Song Meaning
The lyrics open with a tender recollection of a past encounter, specifically "a summers day" when someone was "nearly thirteen." A quiet, persistent longing permeates the scene. The narrator vividly remembers the last time they saw this person, a memory that clearly holds significant weight.
The core emotional tension here is the narrator's enduring desire to reconnect with someone from their past, contrasted with the passage of time. The repeated refrain, "Dearly I would love / To see you again," isn't just a wish; it's a deep, almost aching yearning that underscores the significance of this lost connection. This isn't a casual thought, but a profound, sustained emotional pull.
The power of these lyrics lies in their understated repetition and grounding imagery. The phrase "Dearly I would love" is repeated six times, building an almost hypnotic insistence, elevating the simple wish to a heartfelt plea. Furthermore, the "that grove" mentioned serves as a poignant anchor, a physical space imbued with memory that keeps the past alive in the narrator's present, as they pass it almost every time.

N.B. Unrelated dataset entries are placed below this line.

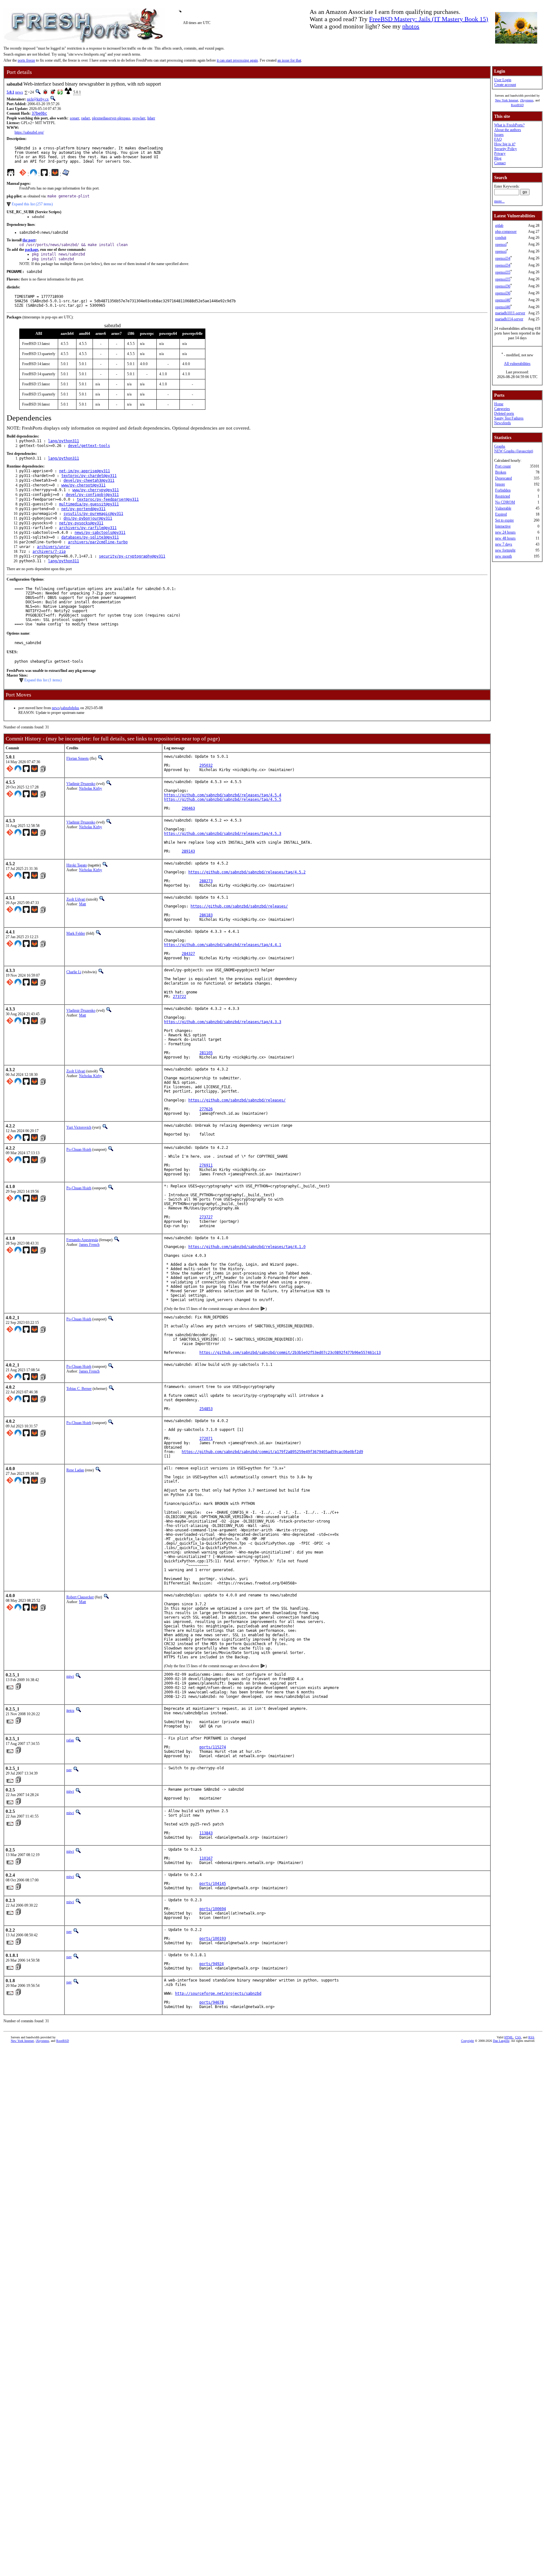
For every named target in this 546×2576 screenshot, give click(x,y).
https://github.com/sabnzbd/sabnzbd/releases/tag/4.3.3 (222, 1022)
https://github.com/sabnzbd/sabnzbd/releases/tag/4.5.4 (222, 795)
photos (410, 26)
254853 (206, 1409)
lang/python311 (63, 441)
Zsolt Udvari (75, 899)
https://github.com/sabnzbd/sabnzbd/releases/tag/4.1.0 (247, 1247)
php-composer (506, 231)
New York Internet (506, 100)
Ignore (500, 484)
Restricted (502, 496)
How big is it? (504, 144)
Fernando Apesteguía (82, 1240)
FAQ (498, 139)
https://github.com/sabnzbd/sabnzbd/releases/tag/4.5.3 (222, 833)
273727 (206, 1217)
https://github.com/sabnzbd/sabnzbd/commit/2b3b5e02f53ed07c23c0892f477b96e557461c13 (290, 1352)
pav (69, 1770)
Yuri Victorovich (78, 1127)
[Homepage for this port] (11, 174)
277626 (206, 1109)
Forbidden (503, 490)
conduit (500, 237)
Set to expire (504, 520)
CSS (518, 2037)
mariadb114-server (509, 319)
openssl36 (502, 286)
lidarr (151, 118)
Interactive (503, 526)
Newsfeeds (502, 423)
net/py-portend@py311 (83, 509)
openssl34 (502, 258)
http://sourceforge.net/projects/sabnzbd (218, 1993)
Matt (82, 904)
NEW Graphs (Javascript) (513, 451)
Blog (497, 158)
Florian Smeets (77, 758)
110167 (206, 1858)
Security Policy (505, 149)
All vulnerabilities (517, 363)
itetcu (70, 1710)
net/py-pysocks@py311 (81, 523)
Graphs (499, 446)
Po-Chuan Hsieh (78, 1149)
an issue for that (289, 60)
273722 (179, 996)
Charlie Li (73, 972)
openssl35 (502, 272)
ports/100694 (212, 1909)
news (19, 92)
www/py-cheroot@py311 (83, 485)
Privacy (500, 153)
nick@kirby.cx (38, 99)
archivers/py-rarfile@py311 (88, 528)
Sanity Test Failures (509, 418)
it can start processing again (237, 60)
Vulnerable (503, 508)
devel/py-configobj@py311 (92, 494)
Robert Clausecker (80, 1597)
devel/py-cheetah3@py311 (89, 480)
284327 (188, 953)
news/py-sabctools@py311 (100, 532)
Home (498, 404)
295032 (206, 765)
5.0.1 (10, 92)
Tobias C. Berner (79, 1388)
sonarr (74, 118)
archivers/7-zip (49, 551)
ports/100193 (212, 1938)
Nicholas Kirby (90, 788)
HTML (508, 2037)
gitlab (499, 225)
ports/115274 (212, 1747)
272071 (206, 1438)
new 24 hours (505, 532)
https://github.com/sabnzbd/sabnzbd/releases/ (239, 906)
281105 (206, 1053)
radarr (85, 118)
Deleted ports (504, 413)
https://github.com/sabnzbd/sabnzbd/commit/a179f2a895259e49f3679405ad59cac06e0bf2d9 (272, 1452)
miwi (70, 1676)
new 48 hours (505, 538)
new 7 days (503, 544)
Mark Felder (75, 933)
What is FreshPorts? (509, 125)
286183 (206, 915)
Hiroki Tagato (76, 865)
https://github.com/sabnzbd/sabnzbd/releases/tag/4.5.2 (247, 872)
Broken (500, 472)
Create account (505, 84)
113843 (206, 1833)
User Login (502, 80)
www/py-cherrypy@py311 (95, 490)
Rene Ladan (75, 1470)
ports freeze (26, 60)
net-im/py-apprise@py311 (84, 471)
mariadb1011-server (510, 313)
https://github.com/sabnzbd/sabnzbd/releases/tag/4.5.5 (222, 799)
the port (28, 240)
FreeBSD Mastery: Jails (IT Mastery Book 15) (428, 18)
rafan (70, 1740)
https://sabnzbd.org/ (29, 132)
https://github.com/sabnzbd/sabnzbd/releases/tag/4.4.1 (222, 945)
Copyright (467, 2040)
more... (499, 201)
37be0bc (39, 113)
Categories (502, 409)
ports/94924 (211, 1964)
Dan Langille (501, 2040)
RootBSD (517, 105)
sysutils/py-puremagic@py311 (93, 513)
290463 (188, 808)
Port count (503, 466)
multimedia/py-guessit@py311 (89, 504)
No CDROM (505, 502)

These lyrics resonate because they capture the universal experience of a memory that refuses to fade, a connection that lingers long after a farewell. The narrator's admission of dreaming "many times" about the person, coupled with their constant revisiting of a shared landmark, paints a picture of a mind deeply occupied by this past encounter. It's the quiet, persistent nature of this longing, expressed through simple, direct language, that makes the emotional impact so profound and relatable.